Periodontitis is the most common inflammatory disease responsible for tooth loss in adults, in which severe periodontitis is the sixth-most prevalent condition in the world, affecting approximately 50% of people over 30 years old in United States, 30.6% of people over 35 years old in mainland China, and 1.1 billion people worldwide [1]. Periodontitis is triggered by dental plaque and the “keystone” periodontopathogen of plaque is Porphyromonas gingivalis, a gram-negative anaerobic and black-pigmented bacterium [2]. Multiple systemic diseases including respiratory, cardiovascular and neurodegenerative diseases have also been demonstrated to be closely correlated with P. gingivalis, indicating the infection of P. gingivalis impacts the overall human health [3]. Broad-spectrum metronidazole and amoxicillin, targeting DNA and cell wall synthesis respectively, are the common first-line drugs for controlling the plaque during treating periodontitis in addition to scaling and root planning, yet increasingly occurred antibiotic resistance has weakened the effectiveness of their clinical performance [4]. Another principal targeting site of P. gingivalis for specific drug development is RNA polymerase (RNAP), the essential enzyme responsible for gene transcription.
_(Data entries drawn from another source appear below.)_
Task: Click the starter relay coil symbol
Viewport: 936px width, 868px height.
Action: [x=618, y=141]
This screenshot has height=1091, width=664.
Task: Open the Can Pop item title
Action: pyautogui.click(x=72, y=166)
However, P. gingivalis RNAP exhibited different antibiotic sensitivity profile from Escherichia coli RNAP [5], suggesting structural inconsistency may present between them and also necessitating the structural determination of P. gingivalis RNAP for precise drug development.

Here, we report the cryo-EM structure of P. gingivalis RNAP at 3.5 Å resolution, illustrating the overall architecture of P. gingivalis RNAP and revealing key structure differences between P. gingivalis and E. coli RNAPs, and suggest a potential previously unknown role of ω subunit in transcription initiation of anaerobic bacteria.